**TEXT SEGMENT**

-- start --

And yes, the Pyongyang regime did claim that Kim Jong-Il could "shrink time." But this simply means that he can read a report, listen to a speech, and answer questions all at once. In other words, the Dear Leader is capable of multitasking, and is apparently uniquely blessed as such in the entire nation. As with most North Korean anecdotes, one laughs at the idea until one begins to read between the lines. Then comes the unsettling realization that it is perfectly possible that virtually no one in the country is supposed to multitask. The holy masses are actually cogs in the state machine, being assigned one job and one job only. The entrepreneur who wears many hats is all but extinct in the juche nation. The line between humor and horror is razor-thin in the worst nation on earth.

One of these perennial listicle "facts" forms the basis of A Kim Jong-Il Production, a new book by the film producer Paul Fischer. Many Americans have heard that "Kim Jong-Il kidnapped a South Korean actress and director to film a communist Godzilla movie." That statement is at best half-true, as Fischer explains in skilled detail. The film, Pulgasari, wasn't a "Godzilla" movie per se. And it was the last in a series of films made by the kidnapped artists, the story of which is far more interesting than any of the movies themselves.

In the late 1960s, when Kim Il-Sung still reigned in North Korea, Kim Jong-Il was cutting his teeth in the Workers' Party of Korea Propaganda and Agitation Department. His reinvention of the DPRK's movie industry is one cultural achievement that is actually demonstrably true. It helped, of course, that his father was an absolute dictator who could have any competitors killed.

Despite North Korea's ultranationalism, which frequently veers toward a pure isolationism, the country has consistently sought international recognition and validation. Pyongyang's landmark Tower of the Juche Idea proudly displays plaques allegedly donated by such nations as Gambia, Mauritius, and Upper Volta (now Burkina Faso). Pyongyang's propaganda boasts that international forums on juche "have been hosted by a number of countries like Sierra Leone, Somalia, Togo, Peru, Madagascar and Malta." One suspects that the anonymous state author would have preferred to include, say, Russia and Canada.

One of the best ways to receive international acclaim is through the arts. But since North Korean cinema was exclusively devoted to glorifying the Great Leader and urging the masses to further the revolution, its export appeal was necessarily limited. By the time Kim Jong-Il was running the literal show, North Korea was regarded as somewhat of an embarrassment or an irrelevance even within the Communist bloc. So if the local talent wouldn't do, the Dear Leader would simply import foreign know-how—and since this is North Korea, "import" here meant "kidnap." If Korea is one nation riven in two by U.S. imperialism, then taking Koreans from the wicked South and bringing them to the North is simply repatriating them to safety…right?

-- end --

**DATA EXTRACT**
-- start --

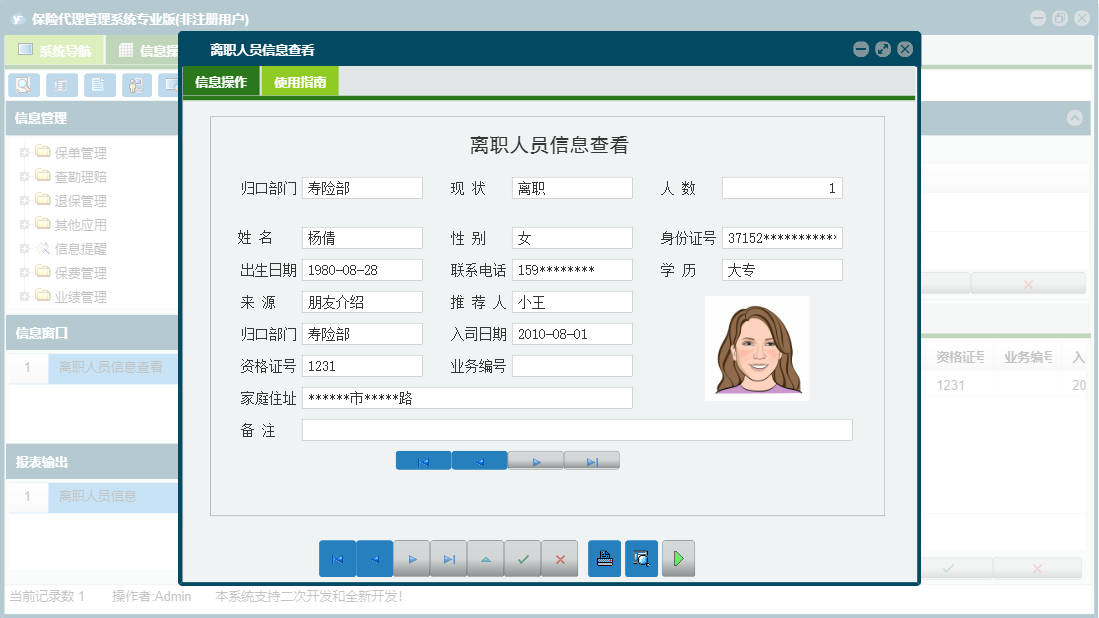Image resolution: width=1099 pixels, height=618 pixels.
Task: Go to previous record below the photo
Action: (x=480, y=460)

-- end --

**DIRECTION 1**
According to the passage on Kim Jong-Il's film ambitions, what was the title of the last film made by the kidnapped artists?
**DIRECTION 2**
Print the passage on Kim Jong-Il's film ambitions starting with "One of the best" and going on through "them to safety…right?".
**DIRECTION 3**
Give what follows the final sentence of the passage on Kim Jong-Il's film ambitions.
The material has no connection to the passage on Kim Jong-Il's film ambitions.

**TASK OUTPUT 1**
Pulgasari.

**TASK OUTPUT 2**
One of the best ways to receive international acclaim is through the arts. But since North Korean cinema was exclusively devoted to glorifying the Great Leader and urging the masses to further the revolution, its export appeal was necessarily limited. By the time Kim Jong-Il was running the literal show, North Korea was regarded as somewhat of an embarrassment or an irrelevance even within the Communist bloc. So if the local talent wouldn't do, the Dear Leader would simply import foreign know-how—and since this is North Korea, "import" here meant "kidnap." If Korea is one nation riven in two by U.S. imperialism, then taking Koreans from the wicked South and bringing them to the North is simply repatriating them to safety…right?

**TASK OUTPUT 3**
After the Korean War, Shin Sang-Ok had been the first South Korean director to receive international acclaim. Choi Eun-Hee, his wife and muse, became one of South Korea's most famous actresses. But by the 1970s, both were becoming has-beens. As their careers foundered, so did their marriage, which terminated after Shin got his mistress pregnant.

It is unclear whether Kim Jong-Il saw this as an opening. But the North Koreans were soon luring Choi to Hong Kong by promising her the opportunity to run an acting school there. Told she would be meeting an important contact, Choi was driven to a beach, where several men overpowered her and dragged her aboard a small white motor skiff. Informing her that "we are now going to the bosom of General Kim Il-Sung," she was then transferred to as freighter headed to the DPRK. As Michael Breen so presciently put it in his 2004 book Kim Jong-Il, "In a scene that will no doubt one day feature in a movie, for it highlights so vividly the extent to which North Korea is in moral outer space, Kim Jong-il himself turned up at the dock to meet the kidnapped celebrity off the boat."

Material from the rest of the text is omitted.